_Try it_
Print each entry exactly, all the way through.

_Study material_

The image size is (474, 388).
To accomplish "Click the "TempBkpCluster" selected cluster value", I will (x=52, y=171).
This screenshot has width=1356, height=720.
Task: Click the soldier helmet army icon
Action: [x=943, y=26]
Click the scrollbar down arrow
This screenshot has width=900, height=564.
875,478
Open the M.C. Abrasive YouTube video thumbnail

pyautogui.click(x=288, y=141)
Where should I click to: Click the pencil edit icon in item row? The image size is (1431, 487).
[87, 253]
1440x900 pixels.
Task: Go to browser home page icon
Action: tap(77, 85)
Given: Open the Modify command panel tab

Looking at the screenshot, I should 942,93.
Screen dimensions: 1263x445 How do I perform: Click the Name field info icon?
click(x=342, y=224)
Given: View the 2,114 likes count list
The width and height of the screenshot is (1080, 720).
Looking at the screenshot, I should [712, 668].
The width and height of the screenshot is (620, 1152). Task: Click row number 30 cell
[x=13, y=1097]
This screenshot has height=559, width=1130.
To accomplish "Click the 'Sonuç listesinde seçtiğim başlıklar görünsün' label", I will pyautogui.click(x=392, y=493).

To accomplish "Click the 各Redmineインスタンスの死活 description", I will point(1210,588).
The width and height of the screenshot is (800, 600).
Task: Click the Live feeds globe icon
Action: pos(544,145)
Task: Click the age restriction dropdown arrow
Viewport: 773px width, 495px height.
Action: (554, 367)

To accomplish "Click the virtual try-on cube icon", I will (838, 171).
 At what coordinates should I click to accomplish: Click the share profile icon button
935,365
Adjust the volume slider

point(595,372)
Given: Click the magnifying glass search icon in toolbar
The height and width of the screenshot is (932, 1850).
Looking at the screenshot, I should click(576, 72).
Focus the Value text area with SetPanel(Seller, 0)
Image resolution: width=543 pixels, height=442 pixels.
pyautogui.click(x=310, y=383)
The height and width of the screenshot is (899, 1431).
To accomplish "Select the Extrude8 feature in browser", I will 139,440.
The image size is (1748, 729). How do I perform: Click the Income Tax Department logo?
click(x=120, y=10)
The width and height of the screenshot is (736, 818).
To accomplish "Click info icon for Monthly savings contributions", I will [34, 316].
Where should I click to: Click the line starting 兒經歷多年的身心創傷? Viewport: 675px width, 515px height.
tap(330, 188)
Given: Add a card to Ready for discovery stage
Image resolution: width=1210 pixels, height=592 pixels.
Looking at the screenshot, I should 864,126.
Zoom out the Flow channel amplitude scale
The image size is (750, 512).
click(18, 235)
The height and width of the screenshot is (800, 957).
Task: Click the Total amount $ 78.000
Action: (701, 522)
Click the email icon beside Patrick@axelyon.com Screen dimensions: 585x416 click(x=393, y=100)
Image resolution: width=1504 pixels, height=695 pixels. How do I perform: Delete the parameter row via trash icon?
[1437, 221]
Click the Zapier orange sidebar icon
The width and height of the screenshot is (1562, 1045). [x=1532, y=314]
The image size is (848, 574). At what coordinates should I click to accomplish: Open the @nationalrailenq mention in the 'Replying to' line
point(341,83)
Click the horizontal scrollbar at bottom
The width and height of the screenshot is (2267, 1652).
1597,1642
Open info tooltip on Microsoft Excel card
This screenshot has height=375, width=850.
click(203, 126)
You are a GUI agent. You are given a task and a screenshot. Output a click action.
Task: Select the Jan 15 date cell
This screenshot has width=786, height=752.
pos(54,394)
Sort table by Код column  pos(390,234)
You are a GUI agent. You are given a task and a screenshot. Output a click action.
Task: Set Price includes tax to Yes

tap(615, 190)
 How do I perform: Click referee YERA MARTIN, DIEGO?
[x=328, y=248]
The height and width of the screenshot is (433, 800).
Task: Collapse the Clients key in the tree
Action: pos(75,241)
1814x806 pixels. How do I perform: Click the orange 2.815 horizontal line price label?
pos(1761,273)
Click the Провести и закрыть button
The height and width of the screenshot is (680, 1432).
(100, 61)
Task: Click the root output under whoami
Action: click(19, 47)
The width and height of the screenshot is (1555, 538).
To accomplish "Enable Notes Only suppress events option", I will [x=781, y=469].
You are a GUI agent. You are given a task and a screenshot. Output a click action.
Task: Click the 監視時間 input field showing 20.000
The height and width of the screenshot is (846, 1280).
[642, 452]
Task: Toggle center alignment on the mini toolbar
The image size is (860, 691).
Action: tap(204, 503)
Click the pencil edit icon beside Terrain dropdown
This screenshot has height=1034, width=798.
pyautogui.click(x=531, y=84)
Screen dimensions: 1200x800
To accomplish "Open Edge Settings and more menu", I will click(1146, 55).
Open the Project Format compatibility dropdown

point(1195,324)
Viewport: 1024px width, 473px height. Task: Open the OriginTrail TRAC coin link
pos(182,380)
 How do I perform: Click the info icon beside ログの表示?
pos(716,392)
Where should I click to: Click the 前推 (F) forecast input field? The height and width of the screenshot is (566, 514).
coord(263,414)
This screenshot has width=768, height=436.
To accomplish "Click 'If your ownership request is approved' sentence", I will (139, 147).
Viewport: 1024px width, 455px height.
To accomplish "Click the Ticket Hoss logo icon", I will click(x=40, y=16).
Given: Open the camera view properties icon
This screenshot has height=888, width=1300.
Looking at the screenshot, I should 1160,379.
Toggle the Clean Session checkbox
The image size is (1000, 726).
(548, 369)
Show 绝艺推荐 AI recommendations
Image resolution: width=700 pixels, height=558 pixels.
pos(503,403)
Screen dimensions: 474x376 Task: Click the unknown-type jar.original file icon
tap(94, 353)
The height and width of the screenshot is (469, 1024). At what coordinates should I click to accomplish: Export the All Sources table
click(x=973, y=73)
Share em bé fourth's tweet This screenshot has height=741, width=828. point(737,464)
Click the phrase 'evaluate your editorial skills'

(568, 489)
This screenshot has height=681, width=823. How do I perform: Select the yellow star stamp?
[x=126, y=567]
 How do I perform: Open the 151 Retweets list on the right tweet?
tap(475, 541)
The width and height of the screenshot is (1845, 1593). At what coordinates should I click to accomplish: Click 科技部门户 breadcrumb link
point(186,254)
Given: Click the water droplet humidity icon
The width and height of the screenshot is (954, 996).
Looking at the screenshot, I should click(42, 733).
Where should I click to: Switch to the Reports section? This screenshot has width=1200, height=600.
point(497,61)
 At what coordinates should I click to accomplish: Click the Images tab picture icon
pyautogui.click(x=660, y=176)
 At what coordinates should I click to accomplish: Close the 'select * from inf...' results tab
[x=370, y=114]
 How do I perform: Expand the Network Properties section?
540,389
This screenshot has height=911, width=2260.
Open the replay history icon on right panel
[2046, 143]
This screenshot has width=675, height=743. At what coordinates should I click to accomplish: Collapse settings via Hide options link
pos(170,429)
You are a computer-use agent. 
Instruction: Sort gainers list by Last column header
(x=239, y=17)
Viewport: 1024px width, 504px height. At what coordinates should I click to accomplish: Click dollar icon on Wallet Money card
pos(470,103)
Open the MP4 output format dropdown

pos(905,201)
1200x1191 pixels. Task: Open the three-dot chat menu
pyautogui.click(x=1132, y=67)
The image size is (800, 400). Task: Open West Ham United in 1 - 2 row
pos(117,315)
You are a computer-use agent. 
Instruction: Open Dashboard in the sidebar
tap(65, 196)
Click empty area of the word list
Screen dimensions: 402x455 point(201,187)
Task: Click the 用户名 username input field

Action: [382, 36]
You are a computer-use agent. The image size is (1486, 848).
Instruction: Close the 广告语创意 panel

_Output of the exercise_
The image size is (474, 388).
To accomplish "Click the "TempBkpCluster" selected cluster value", I will (x=52, y=171).
This screenshot has width=1356, height=720.
Task: Click the soldier helmet army icon
Action: [x=943, y=26]
Click the scrollbar down arrow
This screenshot has width=900, height=564.
875,478
Open the M.C. Abrasive YouTube video thumbnail

pyautogui.click(x=288, y=141)
Where should I click to: Click the pencil edit icon in item row? The image size is (1431, 487).
[87, 253]
1440x900 pixels.
Task: Go to browser home page icon
Action: tap(77, 85)
Given: Open the Modify command panel tab

Looking at the screenshot, I should 942,93.
Screen dimensions: 1263x445 How do I perform: Click the Name field info icon?
click(x=342, y=224)
Given: View the 2,114 likes count list
The width and height of the screenshot is (1080, 720).
Looking at the screenshot, I should [712, 668].
The width and height of the screenshot is (620, 1152). Task: Click row number 30 cell
[x=13, y=1097]
This screenshot has height=559, width=1130.
To accomplish "Click the 'Sonuç listesinde seçtiğim başlıklar görünsün' label", I will pyautogui.click(x=392, y=493).

To accomplish "Click the 各Redmineインスタンスの死活 description", I will point(1210,588).
The width and height of the screenshot is (800, 600).
Task: Click the Live feeds globe icon
Action: pos(544,145)
Task: Click the age restriction dropdown arrow
Viewport: 773px width, 495px height.
Action: (554, 367)

To accomplish "Click the virtual try-on cube icon", I will (838, 171).
 At what coordinates should I click to accomplish: Click the share profile icon button
935,365
Adjust the volume slider

point(595,372)
Given: Click the magnifying glass search icon in toolbar
The height and width of the screenshot is (932, 1850).
Looking at the screenshot, I should click(576, 72).
Focus the Value text area with SetPanel(Seller, 0)
Image resolution: width=543 pixels, height=442 pixels.
pyautogui.click(x=310, y=383)
The height and width of the screenshot is (899, 1431).
To accomplish "Select the Extrude8 feature in browser", I will 139,440.
The image size is (1748, 729). How do I perform: Click the Income Tax Department logo?
click(x=120, y=10)
The width and height of the screenshot is (736, 818).
To accomplish "Click info icon for Monthly savings contributions", I will [34, 316].
Where should I click to: Click the line starting 兒經歷多年的身心創傷? Viewport: 675px width, 515px height.
tap(330, 188)
Given: Add a card to Ready for discovery stage
Image resolution: width=1210 pixels, height=592 pixels.
Looking at the screenshot, I should 864,126.
Zoom out the Flow channel amplitude scale
The image size is (750, 512).
click(18, 235)
The height and width of the screenshot is (800, 957).
Task: Click the Total amount $ 78.000
Action: (701, 522)
Click the email icon beside Patrick@axelyon.com Screen dimensions: 585x416 click(x=393, y=100)
Image resolution: width=1504 pixels, height=695 pixels. How do I perform: Delete the parameter row via trash icon?
[1437, 221]
Click the Zapier orange sidebar icon
The width and height of the screenshot is (1562, 1045). [x=1532, y=314]
The image size is (848, 574). At what coordinates should I click to accomplish: Open the @nationalrailenq mention in the 'Replying to' line
point(341,83)
Click the horizontal scrollbar at bottom
The width and height of the screenshot is (2267, 1652).
1597,1642
Open info tooltip on Microsoft Excel card
This screenshot has height=375, width=850.
click(203, 126)
You are a GUI agent. You are given a task and a screenshot. Output a click action.
Task: Select the Jan 15 date cell
This screenshot has width=786, height=752.
pos(54,394)
Sort table by Код column  pos(390,234)
You are a GUI agent. You are given a task and a screenshot. Output a click action.
Task: Set Price includes tax to Yes

tap(615, 190)
 How do I perform: Click referee YERA MARTIN, DIEGO?
[x=328, y=248]
The height and width of the screenshot is (433, 800).
Task: Collapse the Clients key in the tree
Action: pos(75,241)
1814x806 pixels. How do I perform: Click the orange 2.815 horizontal line price label?
pos(1761,273)
Click the Провести и закрыть button
The height and width of the screenshot is (680, 1432).
(100, 61)
Task: Click the root output under whoami
Action: click(19, 47)
The width and height of the screenshot is (1555, 538).
To accomplish "Enable Notes Only suppress events option", I will [x=781, y=469].
You are a GUI agent. You are given a task and a screenshot. Output a click action.
Task: Click the 監視時間 input field showing 20.000
The height and width of the screenshot is (846, 1280).
[642, 452]
Task: Toggle center alignment on the mini toolbar
The image size is (860, 691).
Action: tap(204, 503)
Click the pencil edit icon beside Terrain dropdown
This screenshot has height=1034, width=798.
pyautogui.click(x=531, y=84)
Screen dimensions: 1200x800
To accomplish "Open Edge Settings and more menu", I will click(1146, 55).
Open the Project Format compatibility dropdown

point(1195,324)
Viewport: 1024px width, 473px height. Task: Open the OriginTrail TRAC coin link
pos(182,380)
 How do I perform: Click the info icon beside ログの表示?
pos(716,392)
Where should I click to: Click the 前推 (F) forecast input field? The height and width of the screenshot is (566, 514).
coord(263,414)
This screenshot has width=768, height=436.
To accomplish "Click 'If your ownership request is approved' sentence", I will (139, 147).
Viewport: 1024px width, 455px height.
To accomplish "Click the Ticket Hoss logo icon", I will click(x=40, y=16).
Given: Open the camera view properties icon
This screenshot has height=888, width=1300.
Looking at the screenshot, I should 1160,379.
Toggle the Clean Session checkbox
The image size is (1000, 726).
(548, 369)
Show 绝艺推荐 AI recommendations
Image resolution: width=700 pixels, height=558 pixels.
pos(503,403)
Screen dimensions: 474x376 Task: Click the unknown-type jar.original file icon
tap(94, 353)
The height and width of the screenshot is (469, 1024). At what coordinates should I click to accomplish: Export the All Sources table
click(x=973, y=73)
Share em bé fourth's tweet This screenshot has height=741, width=828. point(737,464)
Click the phrase 'evaluate your editorial skills'

(568, 489)
This screenshot has height=681, width=823. How do I perform: Select the yellow star stamp?
[x=126, y=567]
 How do I perform: Open the 151 Retweets list on the right tweet?
tap(475, 541)
The width and height of the screenshot is (1845, 1593). At what coordinates should I click to accomplish: Click 科技部门户 breadcrumb link
point(186,254)
Given: Click the water droplet humidity icon
The width and height of the screenshot is (954, 996).
Looking at the screenshot, I should click(42, 733).
Where should I click to: Switch to the Reports section? This screenshot has width=1200, height=600.
point(497,61)
 At what coordinates should I click to accomplish: Click the Images tab picture icon
pyautogui.click(x=660, y=176)
 At what coordinates should I click to accomplish: Close the 'select * from inf...' results tab
[x=370, y=114]
 How do I perform: Expand the Network Properties section?
540,389
This screenshot has height=911, width=2260.
Open the replay history icon on right panel
[2046, 143]
This screenshot has width=675, height=743. At what coordinates should I click to accomplish: Collapse settings via Hide options link
pos(170,429)
You are a computer-use agent. 
Instruction: Sort gainers list by Last column header
(x=239, y=17)
Viewport: 1024px width, 504px height. At what coordinates should I click to accomplish: Click dollar icon on Wallet Money card
pos(470,103)
Open the MP4 output format dropdown

pos(905,201)
1200x1191 pixels. Task: Open the three-dot chat menu
pyautogui.click(x=1132, y=67)
The image size is (800, 400). Task: Open West Ham United in 1 - 2 row
pos(117,315)
You are a computer-use agent. 
Instruction: Open Dashboard in the sidebar
tap(65, 196)
Click empty area of the word list
Screen dimensions: 402x455 point(201,187)
Task: Click the 用户名 username input field

Action: [382, 36]
You are a computer-use agent. The image size is (1486, 848).
Instruction: Close the 广告语创意 panel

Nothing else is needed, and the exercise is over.